George V Hotel + L’Orangerie Restaurant Paris

Perfumed Notes | As Myrrh from the Tree

“The physical transformations of Paris can be read as a ceaseless struggle between the spirit of place and the spirit of time.” Eric Hazan

Lunch in Paris is always a good idea. Even on the city’s saddest day – Nôtre Dame is smouldering. It would be a tremendously good idea to go to a hotel with three Michelin starred restaurants one of which has three Michelin stars. Les trois pour Le Cinq. Praise be for Four Seasons George V and its most intimate offering L’Orangerie. Just 18 covers; that’s 18 seats, that’s 18 people, that’s 16 other guests. It took Head Chef David Bizet a mere eight months after opening to snap up a Michelin star. We never tyre tire of the gastronomic galaxy. We’re all dressed up (Calvin Klein | Duchamp | Vivienne Westwood) with somewhere to go.
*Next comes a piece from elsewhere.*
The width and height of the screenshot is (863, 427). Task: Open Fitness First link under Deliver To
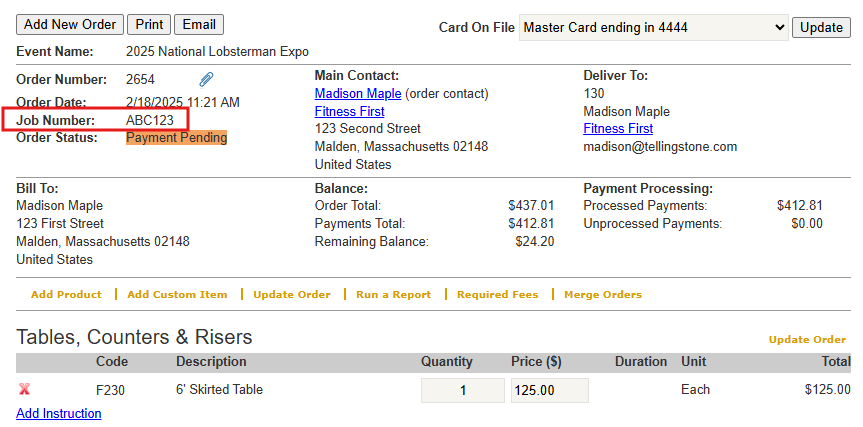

“By the way, did you know that in Paris everyone has the best bakery at the end of their street?” Inès de la Fressange

We are swept through reception on a French flow of impossibly suave direction, past achingly orgiastic triple epiphanic inducing ceiling tipping floral arrangements – lavender’s lemon – through Le Galerie to our table d’haute. Normandy born David shares, “As someone who loves nature, it is important for me to work with the wonderful products of the French regions. My cuisine has a particular elegance and subtlety, and my take on the product can be appreciated in both its taste and visual appearance.” He further describes his cooking as “a traditional French contemporary cuisine of elegance, refinement and femininity”.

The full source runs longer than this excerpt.